MapReduce and similar systems significantly ease the task of writing data-parallel code. However, many real-world computations require a pipeline of MapReduces, and programming and managing such pipelines can be difficult. FlumeJava, a Java library that makes it easy to develop, test, and run efficient data-parallel pipelines. 

1. Parallel collections and their operations present a simple, high-level, uniform abstraction over different data representations and execution strategies.
2. To enable parallel operations to run efficiently it is internally constructing an execution plan dataflow graph
3. When final outcome of parallel processing outcome is needed FlemeJava first optimizes operations of underlying sub operations.
4. Combination of high-level abstractions for parallel computation, deferred evaluation and optimization, and efficient parallel sub-operations, easy-to-use system that approaches the efficiency of optimized pipelines.

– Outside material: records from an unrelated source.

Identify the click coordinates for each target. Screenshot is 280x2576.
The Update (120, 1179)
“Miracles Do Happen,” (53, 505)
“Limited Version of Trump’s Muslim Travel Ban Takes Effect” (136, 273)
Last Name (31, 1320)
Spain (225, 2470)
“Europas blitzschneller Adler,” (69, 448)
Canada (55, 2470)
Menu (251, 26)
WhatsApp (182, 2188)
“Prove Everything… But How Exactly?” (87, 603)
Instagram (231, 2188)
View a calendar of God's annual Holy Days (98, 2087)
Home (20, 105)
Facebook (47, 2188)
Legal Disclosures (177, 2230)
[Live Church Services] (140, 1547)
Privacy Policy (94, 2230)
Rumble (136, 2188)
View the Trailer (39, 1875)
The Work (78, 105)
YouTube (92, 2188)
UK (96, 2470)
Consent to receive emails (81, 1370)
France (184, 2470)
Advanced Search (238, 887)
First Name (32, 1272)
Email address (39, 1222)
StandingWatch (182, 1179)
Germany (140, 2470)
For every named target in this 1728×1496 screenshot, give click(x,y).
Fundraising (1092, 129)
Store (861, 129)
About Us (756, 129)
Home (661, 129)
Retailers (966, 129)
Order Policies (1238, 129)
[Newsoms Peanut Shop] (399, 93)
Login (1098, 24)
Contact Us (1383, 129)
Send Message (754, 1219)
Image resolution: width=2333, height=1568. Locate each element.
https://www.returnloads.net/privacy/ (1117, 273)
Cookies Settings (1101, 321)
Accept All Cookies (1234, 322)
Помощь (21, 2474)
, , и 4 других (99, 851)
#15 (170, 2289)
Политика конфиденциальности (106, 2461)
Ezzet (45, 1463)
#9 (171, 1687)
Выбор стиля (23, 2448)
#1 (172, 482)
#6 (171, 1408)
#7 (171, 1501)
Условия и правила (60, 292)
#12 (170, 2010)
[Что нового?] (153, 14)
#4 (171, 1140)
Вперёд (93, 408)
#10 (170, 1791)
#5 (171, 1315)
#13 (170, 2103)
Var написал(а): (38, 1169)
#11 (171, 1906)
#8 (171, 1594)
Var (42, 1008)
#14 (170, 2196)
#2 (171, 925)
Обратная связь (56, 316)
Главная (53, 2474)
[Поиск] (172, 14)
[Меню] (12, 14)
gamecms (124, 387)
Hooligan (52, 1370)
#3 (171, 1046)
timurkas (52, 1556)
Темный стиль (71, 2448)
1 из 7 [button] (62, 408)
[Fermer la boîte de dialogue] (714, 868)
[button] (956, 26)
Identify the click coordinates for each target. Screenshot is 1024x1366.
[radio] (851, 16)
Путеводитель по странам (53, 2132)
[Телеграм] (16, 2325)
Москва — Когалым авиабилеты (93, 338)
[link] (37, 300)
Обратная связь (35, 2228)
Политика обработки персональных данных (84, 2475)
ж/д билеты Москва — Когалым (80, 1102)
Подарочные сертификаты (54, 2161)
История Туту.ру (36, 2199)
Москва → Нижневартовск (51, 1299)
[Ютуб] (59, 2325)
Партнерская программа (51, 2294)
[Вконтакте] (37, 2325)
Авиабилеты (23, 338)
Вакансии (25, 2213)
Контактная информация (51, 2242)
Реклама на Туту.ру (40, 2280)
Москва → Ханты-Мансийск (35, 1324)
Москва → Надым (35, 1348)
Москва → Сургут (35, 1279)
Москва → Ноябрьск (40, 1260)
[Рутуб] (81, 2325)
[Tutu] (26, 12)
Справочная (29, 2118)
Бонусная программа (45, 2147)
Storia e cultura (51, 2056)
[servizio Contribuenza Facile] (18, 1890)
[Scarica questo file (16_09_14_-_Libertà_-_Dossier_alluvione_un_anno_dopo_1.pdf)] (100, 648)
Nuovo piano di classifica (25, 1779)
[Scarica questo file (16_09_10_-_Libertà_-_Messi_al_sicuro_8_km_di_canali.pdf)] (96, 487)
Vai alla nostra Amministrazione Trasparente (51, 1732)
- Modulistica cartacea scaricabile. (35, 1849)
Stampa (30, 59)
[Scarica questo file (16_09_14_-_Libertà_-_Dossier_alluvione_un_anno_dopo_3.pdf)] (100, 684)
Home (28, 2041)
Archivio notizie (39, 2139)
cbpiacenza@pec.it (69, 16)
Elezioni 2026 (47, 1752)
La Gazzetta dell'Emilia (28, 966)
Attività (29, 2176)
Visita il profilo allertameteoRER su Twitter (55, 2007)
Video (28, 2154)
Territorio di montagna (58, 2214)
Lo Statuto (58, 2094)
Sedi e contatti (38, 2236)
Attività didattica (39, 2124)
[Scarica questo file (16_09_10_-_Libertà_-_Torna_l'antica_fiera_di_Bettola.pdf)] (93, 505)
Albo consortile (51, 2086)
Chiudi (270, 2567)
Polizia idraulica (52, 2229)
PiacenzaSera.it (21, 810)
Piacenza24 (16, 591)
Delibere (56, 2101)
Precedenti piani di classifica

Please note that FlumeJava is not a complementary tool of MapReduce, it's developed to optimize several pipelined MapReduce jobs in an optimized way. Research shows that Graph based Algorithmic optimization is far more optimized in terms of time complexity than hand held optimization of several MapReduce processing.
I can say, yet another tool that came out from Google's basket which will open new era of parallel processing techniques which will encourage and will bring fresh air to dev communities in near future..... :)